In one aspect of the present disclosure, the end mill main body may have a connection portion configured such that the shank portion is detachably connected. According to such a configuration, it is possible to easily replace only the end mill body.

It is a typical side view showing an end mill of an embodiment. It is the elements on larger scale of the cutting-blade part in the end mill of FIG. 3A is a partially enlarged view showing a gash according to an embodiment different from that in FIG. 1, and FIG. 3B is a partially enlarged view showing a gash according to an embodiment different from those shown in FIGS. 1 and 3A. 4A is a schematic cross-sectional view taken along line IVA-IVA in FIG. 2, and FIG. 4B is a schematic cross-sectional view partially enlarged from FIG. 4A. FIG. 5 is a schematic partial enlarged sectional view taken along line VV in FIG. 2. It is a typical side view which shows the end mill of embodiment different from FIG. It is a schematic diagram which shows the cutting state in the test in an Example.

DESCRIPTION OF SYMBOLS 1 ... End mill, 3 ... End mill main body, 5 ... Shank part, 7 ... Tip part, 9 ... Chip discharge groove, 13 ... Outer peripheral blade, 13A ... Flank, 13B ... Outer edge ridgeline part, 15 ... Outer rake face, 17 ... Gash, 17A ... Corner, 19 ... Bottom rake face, 21 ... Bottom edge, 23 ... Corner edge, 23A ... Relief face, 23B ... Corner edge line part, 27 ... Corner rake face, 30 ... Chamfer face, 41 ... End mill 43 ... End mill main body, 44 ... Connection part, 44A ... Base part, 44B ... Screw part, 44C ... Recess, 45 ... Shank part, 45A ... Screw hole, 47 ... Projection part.

Hereinafter, embodiments to which the present disclosure is applied will be described with reference to the drawings.

[1. First Embodiment]
[1-1. Constitution]
The end mill 1 shown in FIG. 1 is a tool for cutting a metal member by being rotated around an axis O.

In the present embodiment, the end mill 1 is a radius end mill in which the top portion (that is, the bottom surface) of the cutting edge portion provided at the tip is planar and the corner of the cutting edge portion is rounded. That is, the end mill body 3 constitutes a cutting edge portion of a radius end mill.

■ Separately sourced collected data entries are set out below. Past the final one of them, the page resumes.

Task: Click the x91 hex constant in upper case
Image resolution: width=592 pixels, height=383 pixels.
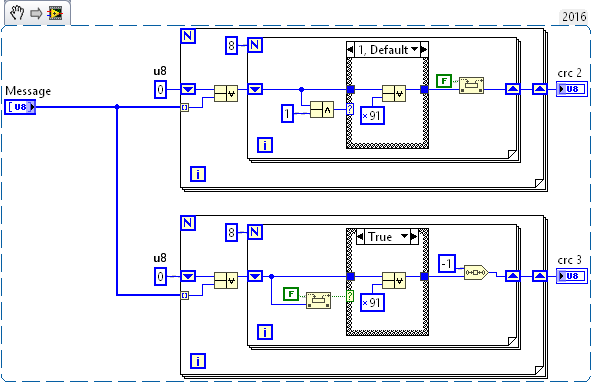Action: pos(372,116)
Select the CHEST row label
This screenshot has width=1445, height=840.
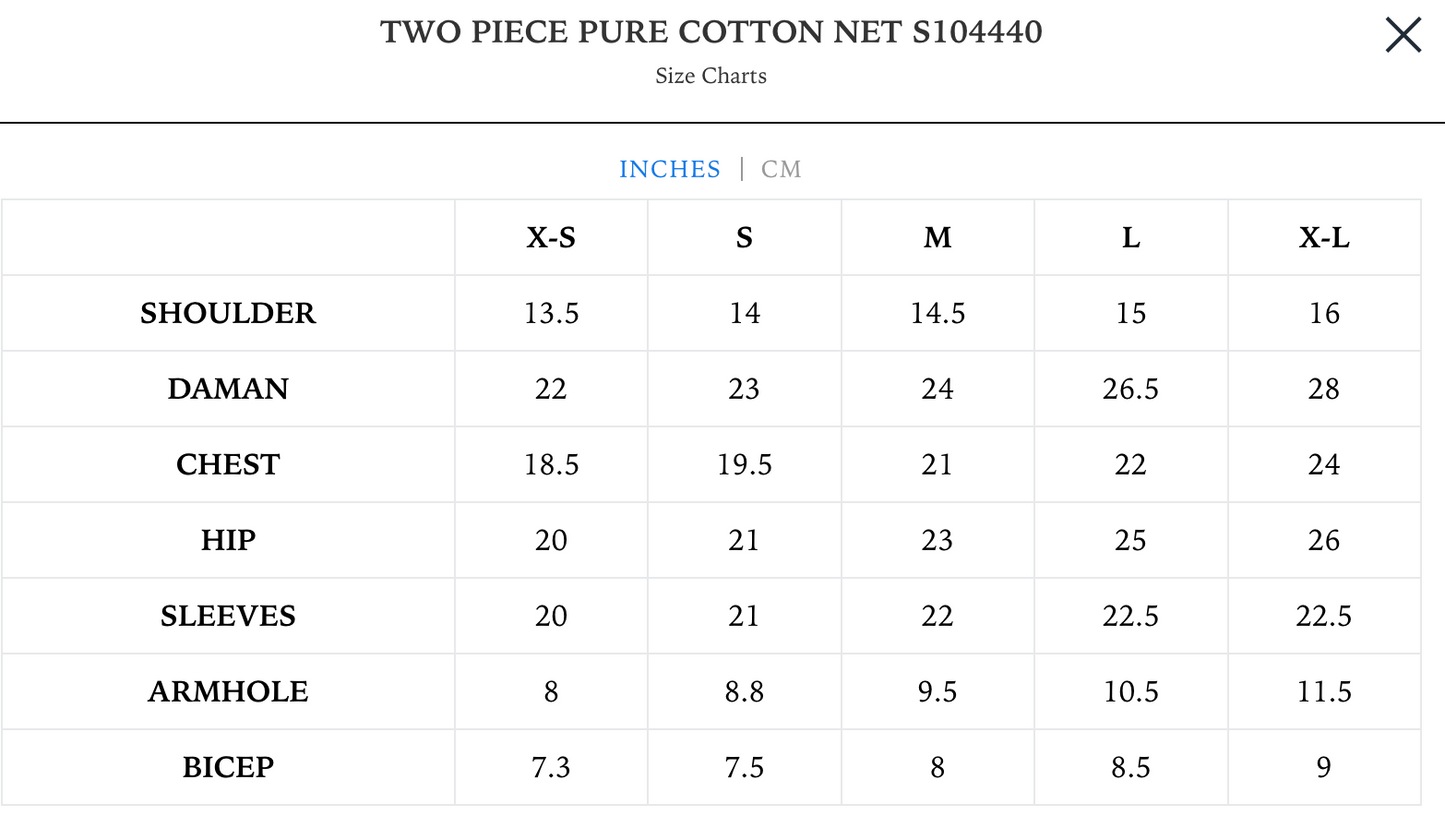coord(228,465)
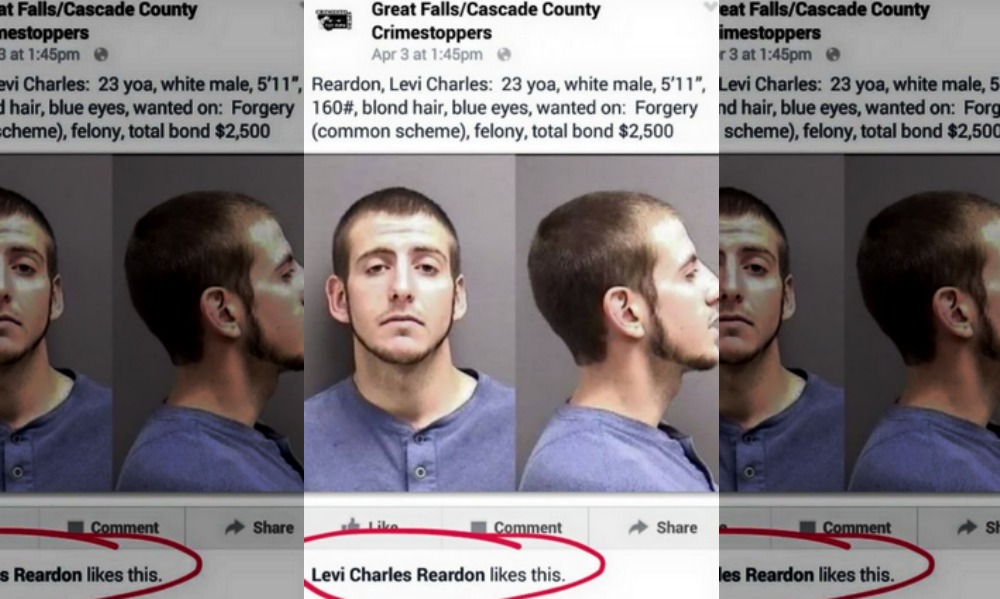1000x599 pixels.
Task: Open the side-profile mugshot photo in center post
Action: pos(617,323)
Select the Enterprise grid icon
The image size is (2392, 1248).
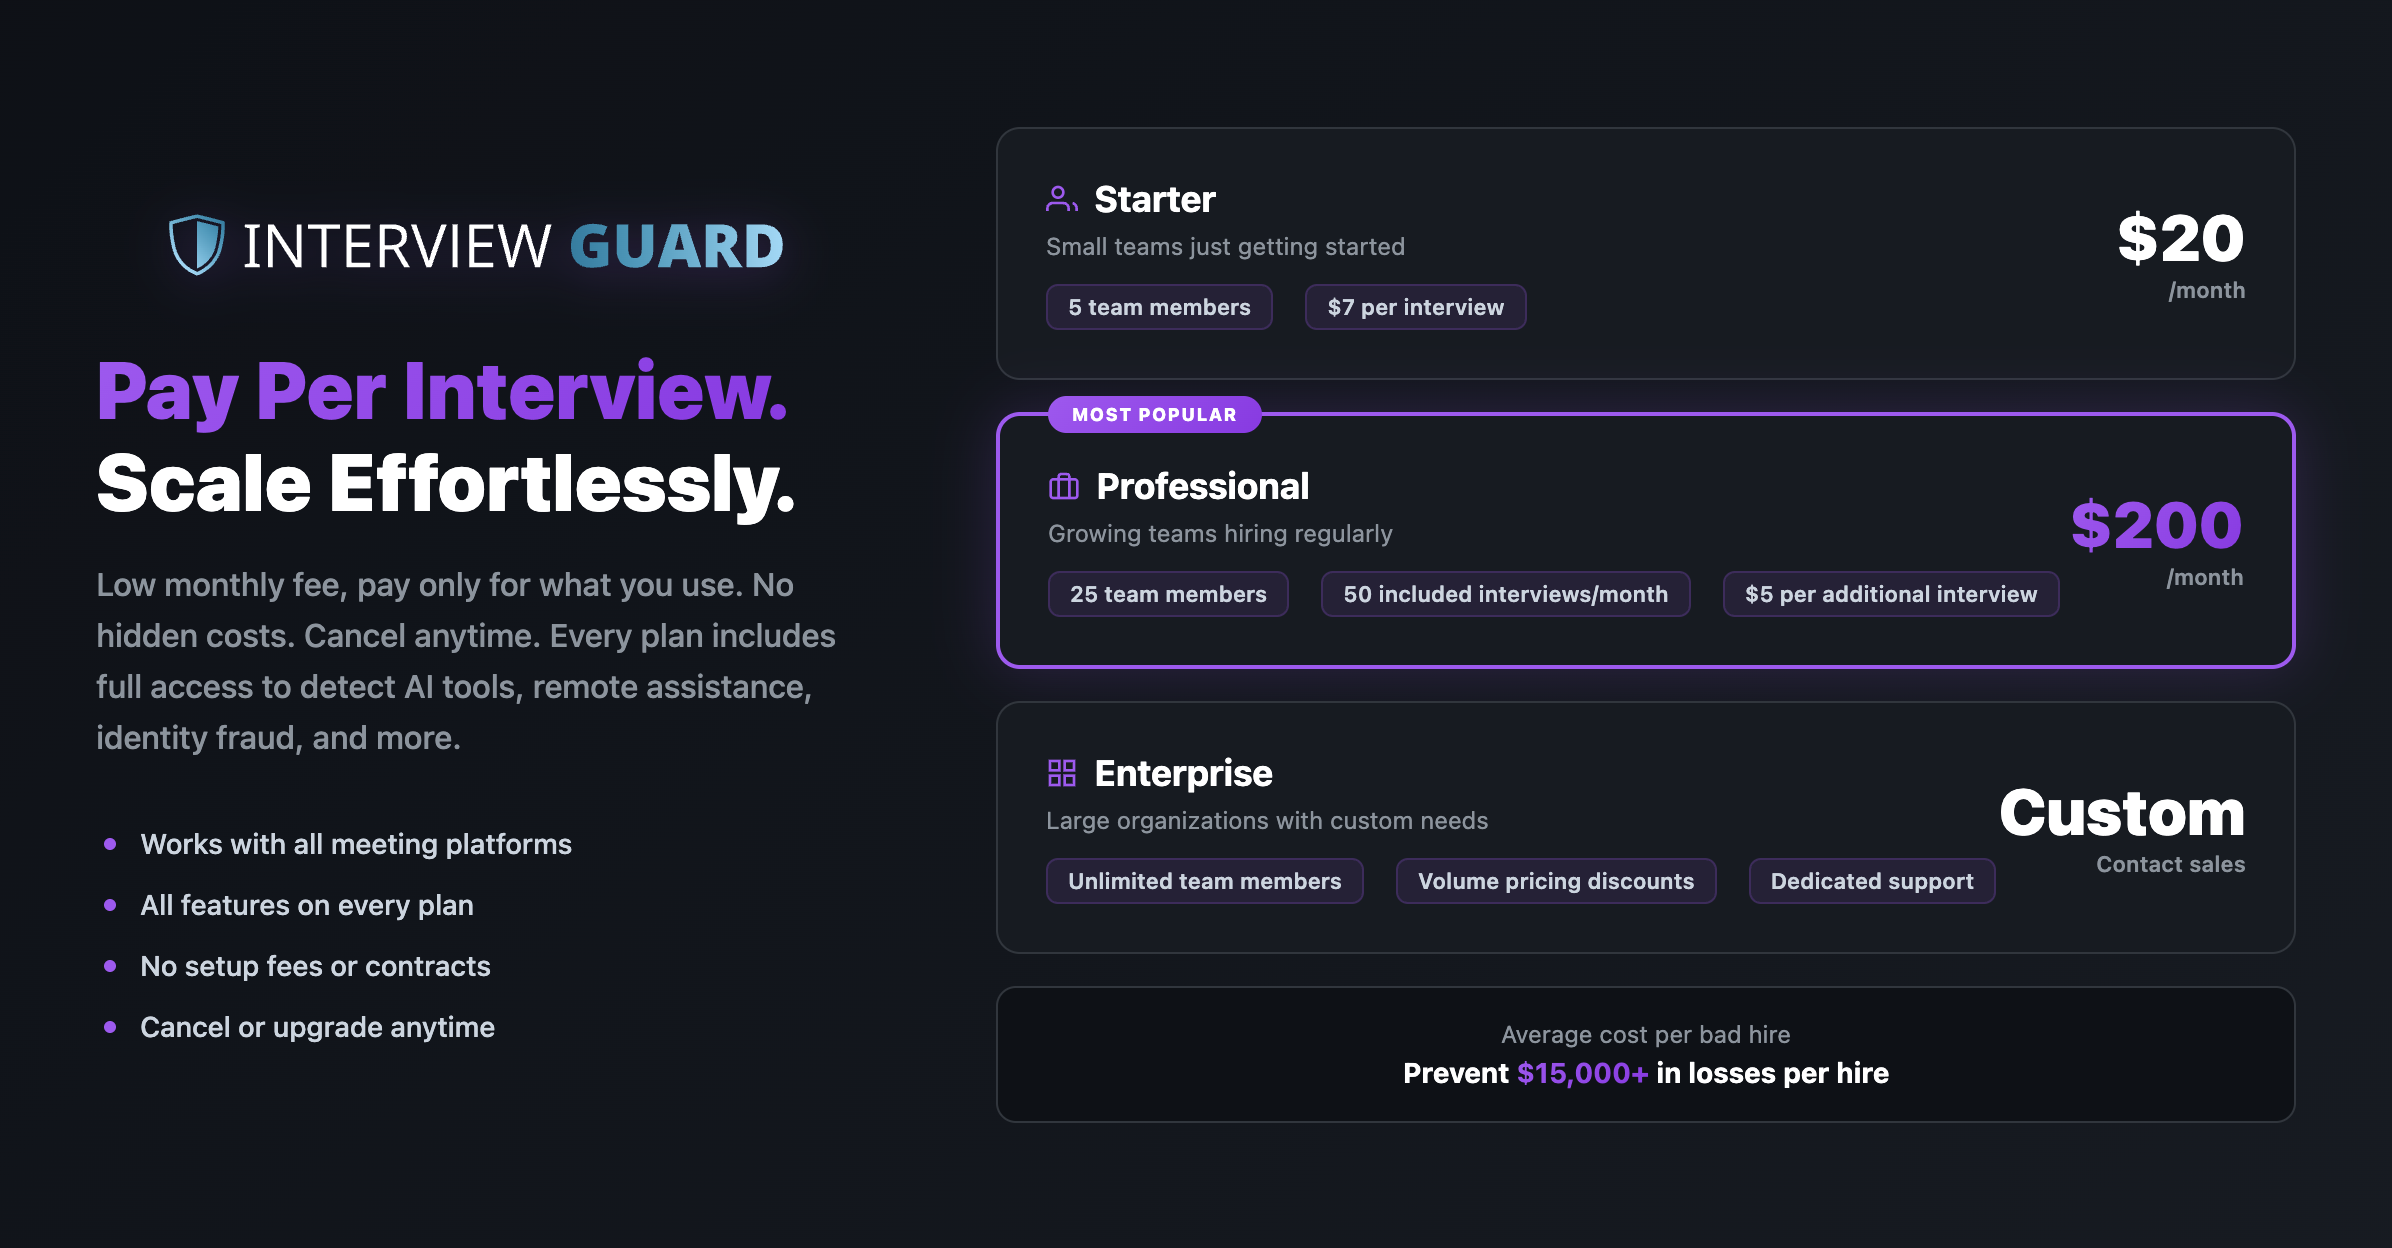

The end mill 1 includes an end mill main body 3 and a shank portion 5. The end mill 1 is fed in a direction perpendicular to the axis O while rotating in the direction K about the axis O by a machine tool (not shown) to which the shank portion 5 is attached. ).

<End mill body>
As shown in FIG. 1, the end mill main body 3 constitutes a cutting edge provided at the tip of the end mill 1.

The end mill body 3 is made of ceramic. Here, “made of ceramic” means that a material containing ceramic as a main component, that is, containing 50 volume% or more (preferably 90 volume% or more) of ceramic. Examples of the ceramic constituting the end mill body 3 include silicon nitride, sialon, alumina, and zirconia.

The end mill body 3 includes a chip discharge groove 9, an outer peripheral blade 13, an outer peripheral rake surface 15, a gash 17, a bottom blade 21, a bottom rake surface 19, a corner blade 23, a corner rake surface 27, and a chamfer. Surface 30 (see FIG. 2).

(Chip discharge groove)
The chip discharge groove 9 is provided on the outer periphery of the front end portion 7 of the end mill body 3 so as to be twisted backward in the rotation direction from the front end side toward the rear end side.

The chip discharge groove 9 is a so-called blade groove or flute. In the present embodiment, four strip discharge grooves 9 are provided at equal intervals in the circumferential direction. However, the number of the chip discharge grooves 9 is not limited to four.

(Peripheral blade)
The outer peripheral blade 13 is provided on the outer peripheral side ridge line of the chip discharge groove 9. Specifically, the outer peripheral blade 13 is provided at the ridge line portion of the outer peripheral rake face 15 provided at the rear in the rotation direction of the chip discharge groove 9.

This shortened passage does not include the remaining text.